Work instructions> Go through the entries, filter for the word "agent", and copy every line that has it.

*** Material provided ***

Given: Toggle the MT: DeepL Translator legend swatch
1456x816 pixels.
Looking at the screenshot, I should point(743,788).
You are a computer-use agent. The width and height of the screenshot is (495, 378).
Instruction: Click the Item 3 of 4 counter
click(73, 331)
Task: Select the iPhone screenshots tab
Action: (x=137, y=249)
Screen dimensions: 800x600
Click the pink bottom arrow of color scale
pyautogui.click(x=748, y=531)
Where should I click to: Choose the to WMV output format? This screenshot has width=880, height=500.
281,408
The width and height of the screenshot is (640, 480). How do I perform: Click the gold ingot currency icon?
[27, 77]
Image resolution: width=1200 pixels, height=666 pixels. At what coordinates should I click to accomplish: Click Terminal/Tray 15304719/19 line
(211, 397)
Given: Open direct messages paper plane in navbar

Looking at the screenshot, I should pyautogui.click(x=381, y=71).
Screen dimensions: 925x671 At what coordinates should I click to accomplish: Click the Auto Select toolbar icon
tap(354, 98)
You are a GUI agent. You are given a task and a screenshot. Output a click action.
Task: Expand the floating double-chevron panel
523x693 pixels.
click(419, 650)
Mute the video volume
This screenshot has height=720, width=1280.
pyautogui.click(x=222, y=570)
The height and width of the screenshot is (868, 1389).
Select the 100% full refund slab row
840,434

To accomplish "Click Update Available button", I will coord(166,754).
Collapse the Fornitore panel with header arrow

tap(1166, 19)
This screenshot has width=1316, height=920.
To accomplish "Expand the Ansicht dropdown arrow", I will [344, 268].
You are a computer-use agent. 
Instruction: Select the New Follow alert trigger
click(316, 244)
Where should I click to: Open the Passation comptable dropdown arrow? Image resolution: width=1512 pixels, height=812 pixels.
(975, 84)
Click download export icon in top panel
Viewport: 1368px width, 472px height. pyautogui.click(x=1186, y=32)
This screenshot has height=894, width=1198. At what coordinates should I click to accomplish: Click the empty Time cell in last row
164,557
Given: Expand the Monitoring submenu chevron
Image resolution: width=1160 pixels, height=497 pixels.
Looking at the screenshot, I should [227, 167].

*** End of Material provided ***

Final answer>
You are a computer-use agent. The width and height of the screenshot is (495, 378).
You are a GUI agent. You are given a task and a screenshot. Output a click action.
You are a computer-use agent. 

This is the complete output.